Is it some kind of recepie to "enlightenment" or way to heaven?


Take for example an idea of an interface as such.
What is an interface?

Well, simple enough.
It is simply a way to communicate between systems that
minimizes the amount of different ways of looking at different
things by providing the most common parameters.
Secondly, it shields you from knowing the internals
of the other system you are trying to communicate with.

So, if you perform some operation, there is a requred
minimum of parameters to pass regarless of what kind of
operation are you going to perform.

That is basically an optimization issue.

Secondly, you can achieve a "code reuse" concept.

If system is architectured in general enough way,
then each component of that system may perform the necessary
operations in multiple situations and produce the correct
result REGARLESS of who is the client or consumer of that
operation. That is basically all there is to it.

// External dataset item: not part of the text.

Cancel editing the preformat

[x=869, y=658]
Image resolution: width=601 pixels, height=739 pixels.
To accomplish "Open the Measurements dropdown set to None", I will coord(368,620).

Poorly designed system has a separate piece of code to
perform a similar operation but in a slightly differnt
context. As a result, you are basically dealing with
"special cases" no matter where you look in your system.

Another aspect of "design patterns" is the aspect that
ties in directly with the ability to very easily comprehend
some operation or a set of parameters and to be able to
understand a different piece of code. The information
overload issue.

In a well designed system, you should be able to look at
any piece of code and be able to understand what it does
within seconds. Nowadays, THAT is the time frame.

We no longer can afford switching our minds from one world
view to another, with its thousands or even millions of
different parameters and points of views.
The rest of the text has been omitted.